== COMPLETE THE FOLLOWING ==
1) In the Lotus 97T conversion guide, which guide from Slot.it is recommended for the build?
2) Extract the wording of the Lotus 97T conversion guide from "3. You will" to "SICH85 from Slot.it.".
3) Write the next part of the Lotus 97T conversion guide, beginning after its final sentence.

== PASSAGE ==
* * *

It will NOT help convert the older, original Scalextric Lotus 97T.
The chassis can be purchased here:
www.shapeways.com
The chassis should either be purchased in black (whihc does sadly cost more) or painted matt or semi-matt black before assembly.
You will also need:
1. A Donor Scalextric Car (e.g. C4234)
2. A Policar 'wide' style gearbox (e.g. PCH03-51z17).
3. You will also need some rear wheels and tyres.
There are several combinations. The design diameter of the finished tyre is around 19.5-20mm although 20.5-21mm will also work.
Two examples:
NSR wheels 5026 with NSR tyres 5285 (19.5x13mm Ultragrip)
Pendle Slot racing wheels PCS-32131114 with Pendle Slot racing tyres PCS-321413t (21mm diameter until trued and glued)
4. A Guide - I recommend SICH85 from Slot.it.
5. Braid and wire are free choice.
Build Process:
Undo the 4 mounting screws to separate the body from the chassis. Pull the rear wing upwards to separate it from the chassis and retain the wing and small rear gearbox cover part.
For reasons that I cannot guess Scalextric have made the front lower suspension as part of the chassis and this cannot be easily disassembled from the body without bending the lower wishbones. As these are not needed don't worry if they are damaged in disassembly but DO NOT damage the front wing or upper suspension detail as that will be retained.

* * *

== COLLECTED MATERIAL ==
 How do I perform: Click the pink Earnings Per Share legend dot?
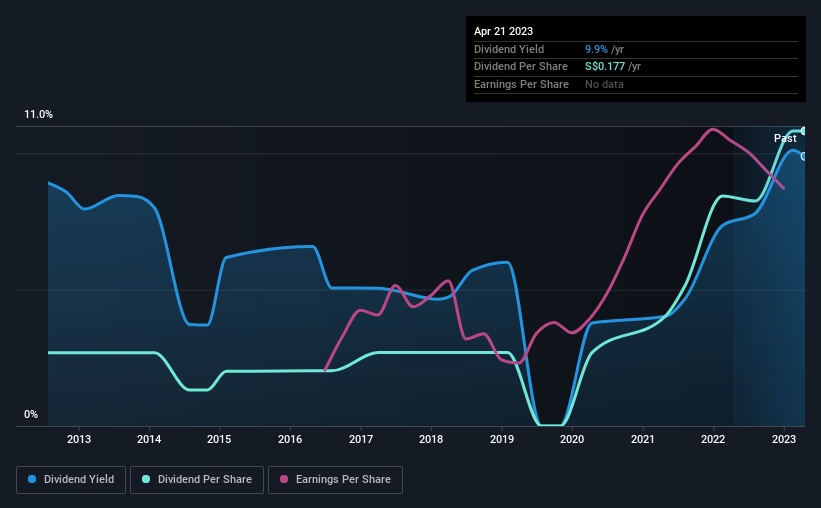click(284, 479)
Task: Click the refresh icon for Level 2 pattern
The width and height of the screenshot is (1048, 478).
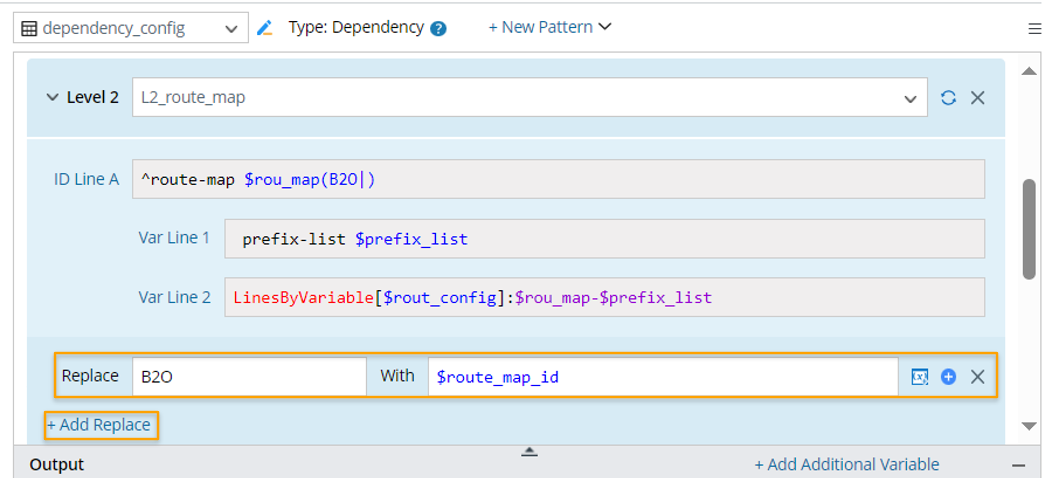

* * *

== ANSWERS FOR THIS EXERCISE ==
1) The SICH85 from Slot.it.

2)
3. You will also need some rear wheels and tyres.
There are several combinations. The design diameter of the finished tyre is around 19.5-20mm although 20.5-21mm will also work.
Two examples:
NSR wheels 5026 with NSR tyres 5285 (19.5x13mm Ultragrip)
Pendle Slot racing wheels PCS-32131114 with Pendle Slot racing tyres PCS-321413t (21mm diameter until trued and glued)
4. A Guide - I recommend SICH85 from Slot.it.

3)
Discard / recycle the chassis.
Trim the link bar across the back of the bodywork. It shouldn't need to be fully cut through. As the plastic weld became detached when I did this I added a little glue to bond the two body parts together after trimming.
Trim the bottom of the driver and plastic tongue as shown to clear the forward part of the motor mount. Use one of the body screws to screw the two parts of the body together behind the driver.
Mount the motor mount into the chassis. The rear of the motor mount needs to be cut off behind the bulkhead that sits just behind the rear spur. (See also photos below for this cut position).
The water pipe detail needs cutting off the side of the motor mount so that it fits into the chassis.
Ensure everything fits snug and trim off any burrs etc. if necessary to get it flat. The motor mount is designed to sit 0.5mm below the bottom of the chassis on the underside.
I was using a Monoposto motor mount here but later cut off all that wire and plug as it was unnecessary.
Once EVERYTHING is ready the chassis should now be mounted onto the body. Due to the need to bend the front wishbones do try to get as much done as possible to reduce the number of occasions that you need to assemble / disassemble! I have done it 3 or 4 times and the 3D printed material is very tough but even so do be careful in the process...
I pushed one wishbone under the wing carrier and then moved that as far up as possible and slithglty rotating the chassis I then bent the wishbone under the other side.
BE CAREFUL!!!! The photo below is after the first wishbone goes under...
Now screw the bodv on with 3 mounting holes.
The rear of the model has been modified since I took my prototype photos with suspension detail having been added. The following shots will therefore look different on your model.
Here we can see the motor mount cut behind the bulkhead.
The little gearbox cover part seen below needs trimming because the little 'hooks' at the front of it will not fit the final model design with suspension detail.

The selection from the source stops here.